Top of Information given

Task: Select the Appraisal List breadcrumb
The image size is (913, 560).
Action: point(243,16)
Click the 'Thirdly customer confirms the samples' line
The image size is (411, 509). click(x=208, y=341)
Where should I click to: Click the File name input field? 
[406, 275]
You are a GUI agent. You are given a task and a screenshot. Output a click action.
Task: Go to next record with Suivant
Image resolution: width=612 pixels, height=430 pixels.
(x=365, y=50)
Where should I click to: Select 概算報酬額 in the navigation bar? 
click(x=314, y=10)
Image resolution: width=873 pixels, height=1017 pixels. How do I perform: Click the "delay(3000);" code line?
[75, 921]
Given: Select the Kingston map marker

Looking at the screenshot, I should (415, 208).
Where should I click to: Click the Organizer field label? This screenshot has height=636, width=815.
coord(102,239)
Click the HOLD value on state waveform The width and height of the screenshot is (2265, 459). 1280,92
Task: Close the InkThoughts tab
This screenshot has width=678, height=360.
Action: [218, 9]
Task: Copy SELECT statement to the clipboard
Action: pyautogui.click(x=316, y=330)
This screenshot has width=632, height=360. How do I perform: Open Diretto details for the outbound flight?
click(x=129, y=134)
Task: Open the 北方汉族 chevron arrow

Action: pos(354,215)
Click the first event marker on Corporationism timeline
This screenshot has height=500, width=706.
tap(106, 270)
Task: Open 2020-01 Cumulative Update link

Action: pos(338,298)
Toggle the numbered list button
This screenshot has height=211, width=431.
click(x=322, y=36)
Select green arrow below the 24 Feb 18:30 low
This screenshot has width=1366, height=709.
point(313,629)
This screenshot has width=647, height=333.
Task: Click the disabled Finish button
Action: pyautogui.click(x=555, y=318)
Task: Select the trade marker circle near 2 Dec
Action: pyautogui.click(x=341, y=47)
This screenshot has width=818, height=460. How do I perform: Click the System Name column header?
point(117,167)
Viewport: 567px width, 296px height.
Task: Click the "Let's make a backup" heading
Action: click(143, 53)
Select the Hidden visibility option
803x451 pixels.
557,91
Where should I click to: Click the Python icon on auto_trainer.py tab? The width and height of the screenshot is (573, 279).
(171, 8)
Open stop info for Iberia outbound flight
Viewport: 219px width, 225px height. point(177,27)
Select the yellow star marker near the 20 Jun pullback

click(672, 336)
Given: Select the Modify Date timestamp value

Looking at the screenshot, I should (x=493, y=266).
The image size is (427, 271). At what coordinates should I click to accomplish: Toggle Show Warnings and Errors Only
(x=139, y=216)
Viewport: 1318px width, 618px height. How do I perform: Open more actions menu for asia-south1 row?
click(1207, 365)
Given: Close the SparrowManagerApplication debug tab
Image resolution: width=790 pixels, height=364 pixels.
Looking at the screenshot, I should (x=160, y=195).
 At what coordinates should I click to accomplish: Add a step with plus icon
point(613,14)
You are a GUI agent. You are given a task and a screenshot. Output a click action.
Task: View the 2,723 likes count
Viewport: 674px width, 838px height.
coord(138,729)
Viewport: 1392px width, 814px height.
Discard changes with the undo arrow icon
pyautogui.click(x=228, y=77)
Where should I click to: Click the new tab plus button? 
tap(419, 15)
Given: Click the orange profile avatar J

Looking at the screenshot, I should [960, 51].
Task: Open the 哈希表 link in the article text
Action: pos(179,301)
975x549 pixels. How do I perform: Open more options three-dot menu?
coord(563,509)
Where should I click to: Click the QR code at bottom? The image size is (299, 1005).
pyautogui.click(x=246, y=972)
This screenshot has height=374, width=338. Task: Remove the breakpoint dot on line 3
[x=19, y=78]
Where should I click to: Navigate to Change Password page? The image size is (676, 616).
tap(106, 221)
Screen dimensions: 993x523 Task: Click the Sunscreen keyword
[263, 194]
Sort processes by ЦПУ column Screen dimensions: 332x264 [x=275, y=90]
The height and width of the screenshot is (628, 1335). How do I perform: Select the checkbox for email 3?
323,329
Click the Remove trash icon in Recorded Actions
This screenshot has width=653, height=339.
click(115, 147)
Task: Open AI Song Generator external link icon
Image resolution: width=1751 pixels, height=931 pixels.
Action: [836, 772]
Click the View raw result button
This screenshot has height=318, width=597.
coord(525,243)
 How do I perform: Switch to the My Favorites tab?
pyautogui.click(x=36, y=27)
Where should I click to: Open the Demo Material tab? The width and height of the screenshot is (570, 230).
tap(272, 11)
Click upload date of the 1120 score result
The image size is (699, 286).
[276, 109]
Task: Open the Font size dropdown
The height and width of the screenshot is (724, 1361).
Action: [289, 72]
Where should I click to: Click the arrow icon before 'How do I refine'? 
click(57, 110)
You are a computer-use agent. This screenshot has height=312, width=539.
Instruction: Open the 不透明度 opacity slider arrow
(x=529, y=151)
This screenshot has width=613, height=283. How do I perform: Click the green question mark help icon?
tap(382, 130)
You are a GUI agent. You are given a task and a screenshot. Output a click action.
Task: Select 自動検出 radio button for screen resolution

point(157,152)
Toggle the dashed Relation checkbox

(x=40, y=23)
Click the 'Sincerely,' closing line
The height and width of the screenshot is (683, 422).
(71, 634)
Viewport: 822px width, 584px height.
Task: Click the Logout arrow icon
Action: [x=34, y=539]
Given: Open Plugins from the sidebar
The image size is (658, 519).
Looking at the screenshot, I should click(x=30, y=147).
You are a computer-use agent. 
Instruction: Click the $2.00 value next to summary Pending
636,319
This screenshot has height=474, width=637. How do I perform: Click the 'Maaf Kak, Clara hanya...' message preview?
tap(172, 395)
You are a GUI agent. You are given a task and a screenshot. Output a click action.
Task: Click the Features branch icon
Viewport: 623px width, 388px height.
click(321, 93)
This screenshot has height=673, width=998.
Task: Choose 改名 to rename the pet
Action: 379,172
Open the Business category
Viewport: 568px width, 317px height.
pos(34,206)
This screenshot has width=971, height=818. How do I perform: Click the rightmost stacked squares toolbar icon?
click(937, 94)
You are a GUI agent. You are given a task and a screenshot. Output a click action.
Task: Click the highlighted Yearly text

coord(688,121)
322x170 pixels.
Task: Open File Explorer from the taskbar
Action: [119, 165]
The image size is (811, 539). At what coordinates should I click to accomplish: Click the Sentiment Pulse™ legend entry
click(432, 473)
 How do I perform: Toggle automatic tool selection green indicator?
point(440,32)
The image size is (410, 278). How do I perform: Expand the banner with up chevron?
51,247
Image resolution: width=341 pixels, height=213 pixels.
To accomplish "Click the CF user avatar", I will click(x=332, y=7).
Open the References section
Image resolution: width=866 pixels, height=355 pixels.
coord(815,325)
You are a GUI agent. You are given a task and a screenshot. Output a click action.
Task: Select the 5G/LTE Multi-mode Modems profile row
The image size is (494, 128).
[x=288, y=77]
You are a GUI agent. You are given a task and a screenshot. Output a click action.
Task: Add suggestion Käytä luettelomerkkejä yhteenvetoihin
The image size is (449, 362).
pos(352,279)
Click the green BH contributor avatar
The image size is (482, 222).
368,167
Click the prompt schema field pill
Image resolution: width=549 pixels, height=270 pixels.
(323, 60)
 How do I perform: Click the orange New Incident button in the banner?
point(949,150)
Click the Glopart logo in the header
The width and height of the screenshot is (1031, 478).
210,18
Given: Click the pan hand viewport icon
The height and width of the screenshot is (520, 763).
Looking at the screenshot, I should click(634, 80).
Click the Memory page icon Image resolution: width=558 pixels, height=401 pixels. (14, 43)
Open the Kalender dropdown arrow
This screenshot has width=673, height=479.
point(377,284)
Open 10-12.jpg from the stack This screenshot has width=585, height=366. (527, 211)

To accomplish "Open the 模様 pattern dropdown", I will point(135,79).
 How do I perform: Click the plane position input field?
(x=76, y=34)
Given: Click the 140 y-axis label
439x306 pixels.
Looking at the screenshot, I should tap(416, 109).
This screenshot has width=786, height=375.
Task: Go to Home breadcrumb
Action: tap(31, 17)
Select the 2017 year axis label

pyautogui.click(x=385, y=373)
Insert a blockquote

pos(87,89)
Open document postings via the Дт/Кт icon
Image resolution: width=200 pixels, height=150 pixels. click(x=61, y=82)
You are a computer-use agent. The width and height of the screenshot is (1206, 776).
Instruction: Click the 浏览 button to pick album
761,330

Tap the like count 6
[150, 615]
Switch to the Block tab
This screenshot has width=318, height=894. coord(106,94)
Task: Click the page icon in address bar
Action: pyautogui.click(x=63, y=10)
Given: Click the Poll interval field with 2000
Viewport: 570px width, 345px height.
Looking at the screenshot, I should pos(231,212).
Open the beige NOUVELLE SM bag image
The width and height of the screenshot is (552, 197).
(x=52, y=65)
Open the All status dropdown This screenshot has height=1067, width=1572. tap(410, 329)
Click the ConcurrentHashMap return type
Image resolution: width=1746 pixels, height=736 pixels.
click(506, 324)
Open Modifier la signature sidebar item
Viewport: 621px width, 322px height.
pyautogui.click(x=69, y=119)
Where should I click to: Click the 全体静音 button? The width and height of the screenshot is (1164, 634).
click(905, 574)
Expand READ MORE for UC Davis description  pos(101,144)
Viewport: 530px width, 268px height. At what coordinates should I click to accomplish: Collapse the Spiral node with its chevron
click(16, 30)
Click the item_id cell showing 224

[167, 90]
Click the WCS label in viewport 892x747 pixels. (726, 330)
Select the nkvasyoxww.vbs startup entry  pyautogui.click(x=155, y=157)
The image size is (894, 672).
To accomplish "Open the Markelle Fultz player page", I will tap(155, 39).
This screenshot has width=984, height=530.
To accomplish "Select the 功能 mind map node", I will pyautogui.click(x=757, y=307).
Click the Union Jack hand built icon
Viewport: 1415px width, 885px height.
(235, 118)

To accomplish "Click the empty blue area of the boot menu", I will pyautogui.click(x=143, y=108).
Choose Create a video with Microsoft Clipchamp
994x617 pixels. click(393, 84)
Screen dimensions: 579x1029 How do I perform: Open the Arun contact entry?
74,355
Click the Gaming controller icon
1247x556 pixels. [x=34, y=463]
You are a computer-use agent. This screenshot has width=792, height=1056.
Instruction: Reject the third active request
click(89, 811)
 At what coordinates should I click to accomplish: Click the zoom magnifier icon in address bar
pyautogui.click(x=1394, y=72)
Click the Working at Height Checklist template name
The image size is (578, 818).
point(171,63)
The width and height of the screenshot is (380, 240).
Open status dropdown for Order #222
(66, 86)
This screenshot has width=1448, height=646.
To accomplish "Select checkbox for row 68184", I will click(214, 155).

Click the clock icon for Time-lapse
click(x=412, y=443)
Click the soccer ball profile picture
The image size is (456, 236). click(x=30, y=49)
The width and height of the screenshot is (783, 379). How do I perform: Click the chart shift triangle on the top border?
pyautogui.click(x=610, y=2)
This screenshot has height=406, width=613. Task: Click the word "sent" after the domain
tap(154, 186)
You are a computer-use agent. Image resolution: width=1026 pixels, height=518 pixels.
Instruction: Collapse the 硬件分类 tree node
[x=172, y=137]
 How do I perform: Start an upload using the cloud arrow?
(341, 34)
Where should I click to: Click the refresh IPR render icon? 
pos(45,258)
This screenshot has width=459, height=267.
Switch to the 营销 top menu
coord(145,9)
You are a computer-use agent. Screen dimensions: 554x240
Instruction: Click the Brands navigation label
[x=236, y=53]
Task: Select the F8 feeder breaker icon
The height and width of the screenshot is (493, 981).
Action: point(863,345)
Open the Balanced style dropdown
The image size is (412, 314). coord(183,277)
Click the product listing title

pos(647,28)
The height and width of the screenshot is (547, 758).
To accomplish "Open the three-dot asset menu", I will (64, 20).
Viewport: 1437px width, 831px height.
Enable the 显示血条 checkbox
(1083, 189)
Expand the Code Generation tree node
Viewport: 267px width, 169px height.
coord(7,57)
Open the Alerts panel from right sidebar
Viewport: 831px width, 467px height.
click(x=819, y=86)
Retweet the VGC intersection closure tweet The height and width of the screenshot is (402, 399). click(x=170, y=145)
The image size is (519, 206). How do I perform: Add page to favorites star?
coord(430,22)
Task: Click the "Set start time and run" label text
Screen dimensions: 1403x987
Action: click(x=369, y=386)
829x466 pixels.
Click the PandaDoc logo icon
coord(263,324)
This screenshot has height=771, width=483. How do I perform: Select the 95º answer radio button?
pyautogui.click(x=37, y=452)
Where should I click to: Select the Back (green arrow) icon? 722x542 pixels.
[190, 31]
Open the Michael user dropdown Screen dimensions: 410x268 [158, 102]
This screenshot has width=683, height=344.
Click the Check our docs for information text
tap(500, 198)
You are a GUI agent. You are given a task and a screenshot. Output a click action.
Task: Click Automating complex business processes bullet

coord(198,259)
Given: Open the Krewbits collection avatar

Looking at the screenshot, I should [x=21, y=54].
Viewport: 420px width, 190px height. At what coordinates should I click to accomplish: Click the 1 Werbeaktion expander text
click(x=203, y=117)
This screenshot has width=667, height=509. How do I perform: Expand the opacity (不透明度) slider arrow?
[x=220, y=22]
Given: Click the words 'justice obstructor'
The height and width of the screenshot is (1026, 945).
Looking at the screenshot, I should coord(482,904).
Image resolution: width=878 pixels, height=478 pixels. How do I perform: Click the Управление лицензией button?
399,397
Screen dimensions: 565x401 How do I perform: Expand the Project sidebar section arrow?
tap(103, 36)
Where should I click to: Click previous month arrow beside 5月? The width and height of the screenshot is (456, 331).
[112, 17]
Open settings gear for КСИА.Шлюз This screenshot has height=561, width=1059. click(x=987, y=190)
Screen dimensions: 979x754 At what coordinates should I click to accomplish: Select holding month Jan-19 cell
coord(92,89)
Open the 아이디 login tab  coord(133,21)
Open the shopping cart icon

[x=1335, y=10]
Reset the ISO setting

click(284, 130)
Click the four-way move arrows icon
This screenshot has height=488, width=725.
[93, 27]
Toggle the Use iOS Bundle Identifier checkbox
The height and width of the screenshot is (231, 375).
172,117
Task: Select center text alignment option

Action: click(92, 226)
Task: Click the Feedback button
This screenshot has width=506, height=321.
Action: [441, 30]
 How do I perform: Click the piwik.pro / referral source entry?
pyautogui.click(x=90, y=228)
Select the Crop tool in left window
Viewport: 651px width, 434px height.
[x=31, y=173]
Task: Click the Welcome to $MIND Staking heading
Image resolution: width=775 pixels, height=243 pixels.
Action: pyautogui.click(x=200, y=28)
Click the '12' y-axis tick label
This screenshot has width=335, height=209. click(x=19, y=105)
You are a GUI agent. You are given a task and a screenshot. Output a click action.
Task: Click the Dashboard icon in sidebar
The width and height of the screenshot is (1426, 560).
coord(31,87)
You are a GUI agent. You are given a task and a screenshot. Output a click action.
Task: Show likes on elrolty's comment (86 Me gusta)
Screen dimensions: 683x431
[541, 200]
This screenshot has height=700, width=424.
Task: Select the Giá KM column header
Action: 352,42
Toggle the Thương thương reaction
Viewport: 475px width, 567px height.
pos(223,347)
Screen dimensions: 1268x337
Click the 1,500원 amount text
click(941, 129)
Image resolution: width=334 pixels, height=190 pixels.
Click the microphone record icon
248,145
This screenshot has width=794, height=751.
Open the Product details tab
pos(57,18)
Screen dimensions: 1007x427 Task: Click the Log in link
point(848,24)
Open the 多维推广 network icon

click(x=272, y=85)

Bottom of Information given

### The problem
All lines that contain the word "likes" should be copied from the listing.

### Reply to the exercise
Task: View the 2,723 likes count
Task: Show likes on elrolty's comment (86 Me gusta)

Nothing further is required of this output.